Visiblement, il apprécie la vie à La Tuque, où il est arrivé depuis un an. «La vie, à Montréal, c’est très vite. Je voulais un environnement tranquille et Résolu est venu à Montréal. Je suis allé voir sur le net de ce qu’était la Mauricie, La Tuque».

Le journalier confirme avoir été très bien reçu par Produits forestiers Mauricie. «Les gens sont faciles d’approche», confirme celui qui a particulièrement apprécié la formule des Jeudis centre-ville.

Plusieurs des employés africains embauchés par PFM se connaissaient déjà. «On est tous des frères, on est ensemble, on s’entraide, on se conseille mutuellement […] La famille n’est pas que biologique, c’est tout le monde», ajoute Ciré Dia. Les Africains sont très soudés chez PFM.

Il ne le cache pas, ses débuts à La Tuque, l’hiver a été un choc, même si on finit par s’y habituer. «Chez nous, quand il fait froid, c’est 18, 20 degrés», observe-t-il.

Son collègue, le Congolais Izgrev Yannick Moussolo est arrivé le 30 décembre 2017. Il a de tout de suite été plongé dans la froidure du Québec. «Je tremblais. Mais quand on a su comment s’habiller, on s’est adapté».

Leader d’un parti politique

M. Moussolo a été leader d’un parti politique dans son pays. «Souvent, chez nous en Afrique, il y a des conflits entre les différents partis politiques. Quand un parti prend le pouvoir, il cherche à persécuter l’autre parti, c,est ça qui m’a amené à me retrouver ici». Le président de la République a voulu changer la constitution et le parti de M. Moussolo a protesté. «Il s’est passé une chasse à l’homme et il fallait que tout le monde fuie. En un mot, je suis réfugié».

Mon souhait est de rester ici et d’y faire ma vie

Ciré Dia

Arrivé à Ottawa, il s’est fait qu’il valait mieux pour lui de vivre au Québec, puisqu’il est francophone. Le YMCA de Montréal l’a très bien reçu jusqu’à ce que Résolu le recrute.

L’adaptation n’a pas toujours été évidente, confie le journalier. «À Montréal, il y a le métro, le transport en commun.

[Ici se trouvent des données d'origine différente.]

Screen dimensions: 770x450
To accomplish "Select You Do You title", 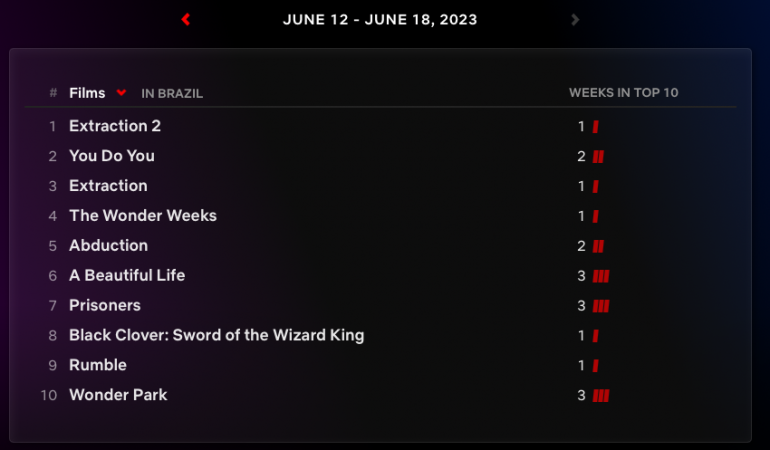I will coord(112,156).
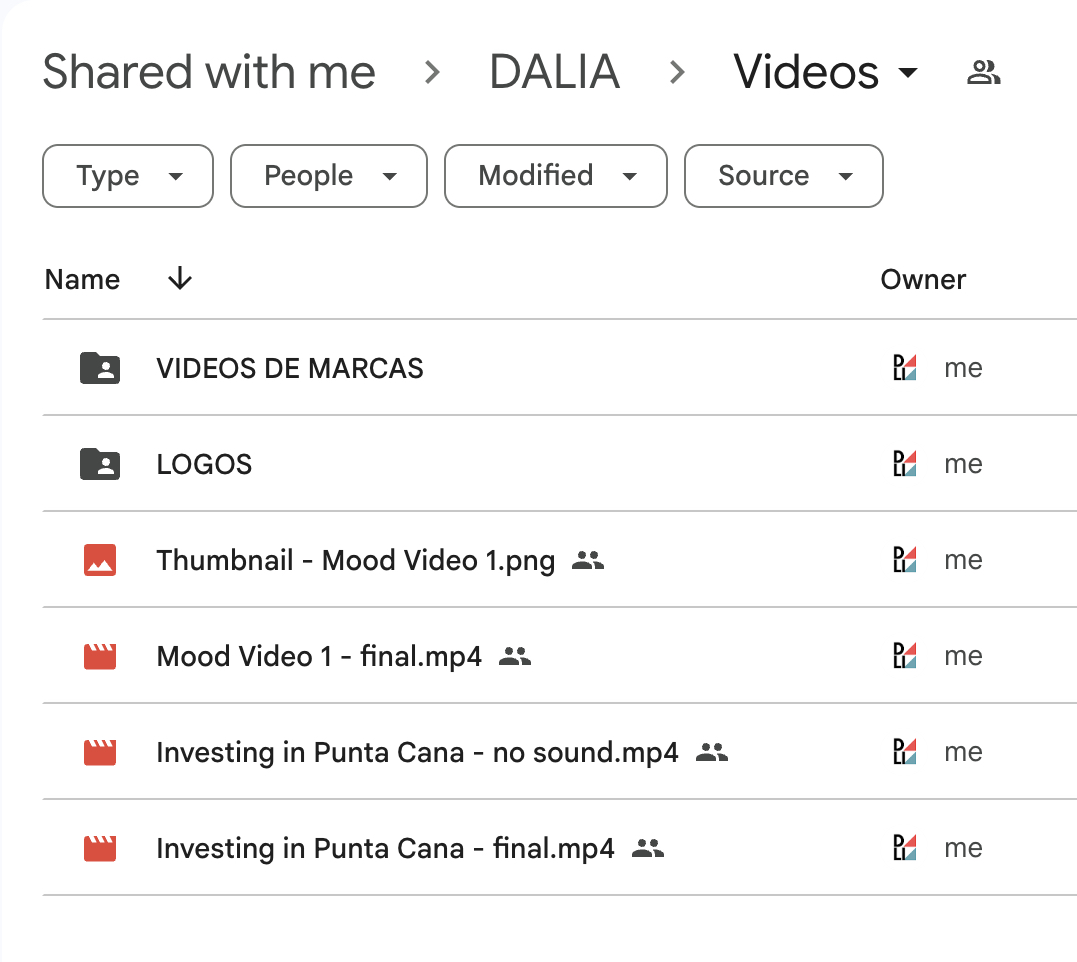Open the Source filter dropdown
The height and width of the screenshot is (962, 1077).
pos(783,176)
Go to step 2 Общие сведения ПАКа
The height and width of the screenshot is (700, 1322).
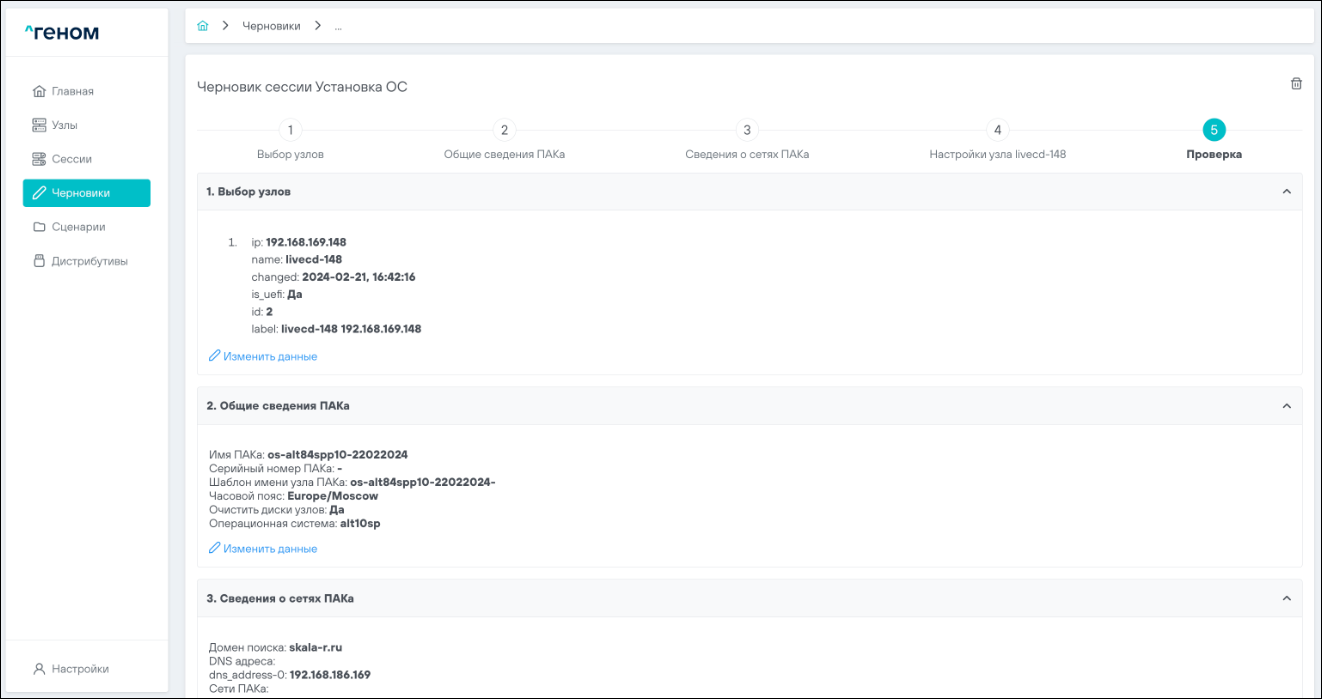(504, 130)
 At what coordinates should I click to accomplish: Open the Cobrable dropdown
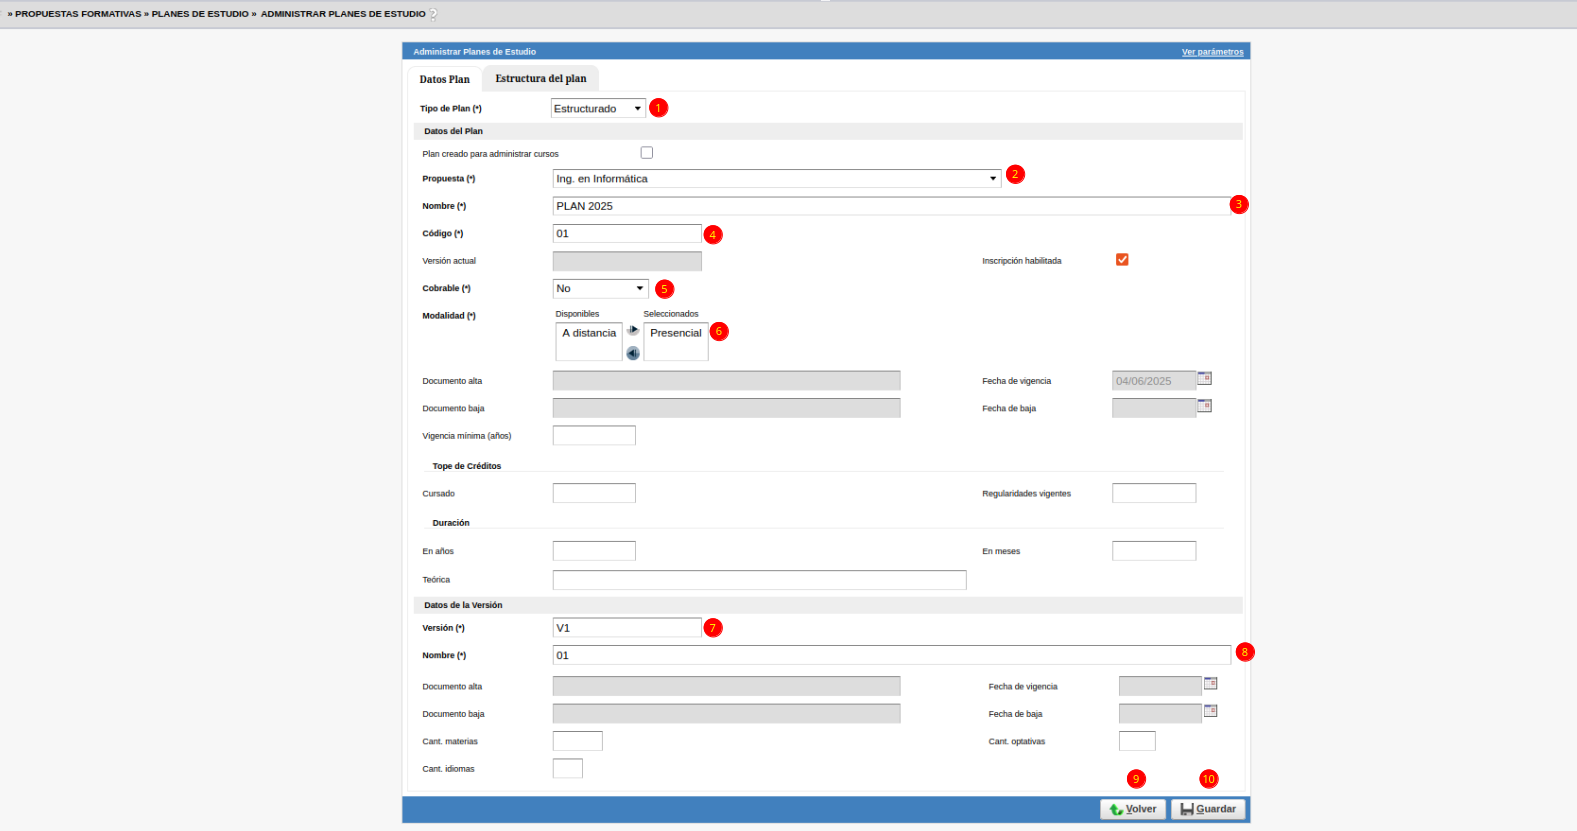(x=600, y=289)
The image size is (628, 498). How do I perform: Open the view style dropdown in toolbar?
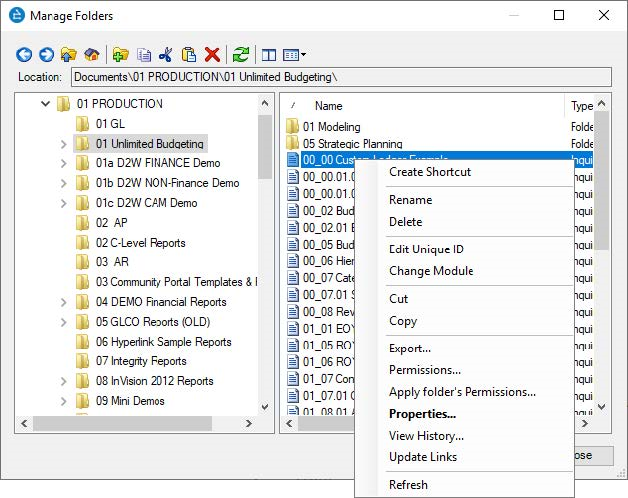click(295, 55)
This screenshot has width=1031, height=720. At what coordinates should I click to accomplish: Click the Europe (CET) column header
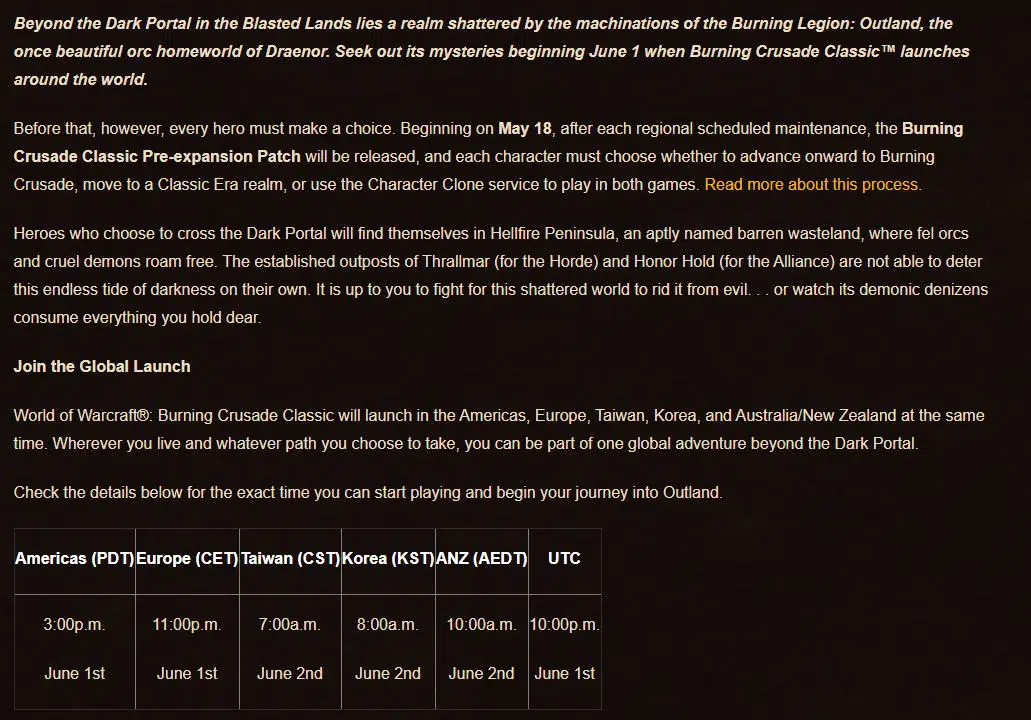click(x=187, y=558)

Il n’y en a pas ici. On a fait du covoiturage».

Izgrev Yannick Moussolo a perçu des différences entre les deux cultures à son arrivée à l’usine de PFM. Faire signe à quelqu’un avec son index de venir le rejoindre est perçu comme un signe d’impolitesse dans son pays, alors qu’ici, l’usage est un peu plus courant. «Ici, on peut tutoyer, chez nous, on ne le fait pas facilement», donne-t-il également en exemple.

Déjà, on lui a confié des tâches de formation de ses collègues. Cet amateur de chasse trouve les gens de La Tuque chaleureux.

«Mon souhait est de rester ici et d’y faire ma vie», ajoute Ciré Dia, visiblement heureux de son choix de vivre en Haute-Mauricie. «La Tuque c’est un beau coin. J’ai un enfant en Afrique du Sud qui pourrait venir un jour, mais il n’y a pas d’université ici, il faut aller l’extérieur, sinon c’est un beau milieu, c’est calme», dit Izgrev Yannick Moussolo.

«Le Québec nous a bien reçus, on ne s’est pas sentis étrangers. C’est quelque chose qu’on a beaucoup apprécié», conclut-il.